*** Opening of Given records ***

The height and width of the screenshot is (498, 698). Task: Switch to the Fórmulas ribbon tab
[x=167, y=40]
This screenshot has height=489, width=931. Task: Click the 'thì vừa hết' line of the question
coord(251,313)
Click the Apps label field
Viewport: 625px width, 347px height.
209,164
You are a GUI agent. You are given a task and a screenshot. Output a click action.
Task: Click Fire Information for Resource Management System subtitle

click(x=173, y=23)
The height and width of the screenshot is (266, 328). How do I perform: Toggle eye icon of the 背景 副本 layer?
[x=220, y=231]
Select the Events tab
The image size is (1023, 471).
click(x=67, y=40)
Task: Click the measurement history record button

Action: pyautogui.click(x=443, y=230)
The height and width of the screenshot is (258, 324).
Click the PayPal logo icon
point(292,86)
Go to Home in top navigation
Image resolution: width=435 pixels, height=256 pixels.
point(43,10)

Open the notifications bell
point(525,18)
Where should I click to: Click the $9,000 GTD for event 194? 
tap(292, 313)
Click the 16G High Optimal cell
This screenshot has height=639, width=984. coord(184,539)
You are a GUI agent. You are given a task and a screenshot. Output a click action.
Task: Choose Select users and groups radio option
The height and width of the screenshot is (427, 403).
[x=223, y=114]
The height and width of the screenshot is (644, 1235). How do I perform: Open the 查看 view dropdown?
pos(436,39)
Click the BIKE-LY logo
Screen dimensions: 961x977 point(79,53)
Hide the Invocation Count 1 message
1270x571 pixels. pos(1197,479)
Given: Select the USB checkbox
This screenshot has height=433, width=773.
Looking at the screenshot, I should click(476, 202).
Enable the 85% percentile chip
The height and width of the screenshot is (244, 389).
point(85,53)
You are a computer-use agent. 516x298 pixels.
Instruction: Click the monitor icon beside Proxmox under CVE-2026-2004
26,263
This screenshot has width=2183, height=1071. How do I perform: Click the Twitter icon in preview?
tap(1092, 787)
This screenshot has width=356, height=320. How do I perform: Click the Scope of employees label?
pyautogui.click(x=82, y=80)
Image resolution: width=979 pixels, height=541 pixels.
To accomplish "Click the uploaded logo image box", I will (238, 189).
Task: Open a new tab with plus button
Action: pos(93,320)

*** Close of Given records ***

Aim of the exercise ::
Your task is to reproduce the whole listing exactly.

Response box ::
The height and width of the screenshot is (498, 698). Task: Switch to the Fórmulas ribbon tab
[x=167, y=40]
This screenshot has height=489, width=931. Task: Click the 'thì vừa hết' line of the question
coord(251,313)
Click the Apps label field
Viewport: 625px width, 347px height.
209,164
You are a GUI agent. You are given a task and a screenshot. Output a click action.
Task: Click Fire Information for Resource Management System subtitle

click(x=173, y=23)
The height and width of the screenshot is (266, 328). How do I perform: Toggle eye icon of the 背景 副本 layer?
[x=220, y=231]
Select the Events tab
The image size is (1023, 471).
click(x=67, y=40)
Task: Click the measurement history record button

Action: pyautogui.click(x=443, y=230)
The height and width of the screenshot is (258, 324).
Click the PayPal logo icon
point(292,86)
Go to Home in top navigation
Image resolution: width=435 pixels, height=256 pixels.
point(43,10)

Open the notifications bell
point(525,18)
Where should I click to: Click the $9,000 GTD for event 194? 
tap(292, 313)
Click the 16G High Optimal cell
This screenshot has height=639, width=984. coord(184,539)
You are a GUI agent. You are given a task and a screenshot. Output a click action.
Task: Choose Select users and groups radio option
The height and width of the screenshot is (427, 403).
[x=223, y=114]
The height and width of the screenshot is (644, 1235). How do I perform: Open the 查看 view dropdown?
pos(436,39)
Click the BIKE-LY logo
Screen dimensions: 961x977 point(79,53)
Hide the Invocation Count 1 message
1270x571 pixels. pos(1197,479)
Given: Select the USB checkbox
This screenshot has height=433, width=773.
Looking at the screenshot, I should click(476, 202).
Enable the 85% percentile chip
The height and width of the screenshot is (244, 389).
point(85,53)
You are a computer-use agent. 516x298 pixels.
Instruction: Click the monitor icon beside Proxmox under CVE-2026-2004
26,263
This screenshot has width=2183, height=1071. How do I perform: Click the Twitter icon in preview?
tap(1092, 787)
This screenshot has width=356, height=320. How do I perform: Click the Scope of employees label?
pyautogui.click(x=82, y=80)
Image resolution: width=979 pixels, height=541 pixels.
To accomplish "Click the uploaded logo image box", I will (238, 189).
Task: Open a new tab with plus button
Action: pos(93,320)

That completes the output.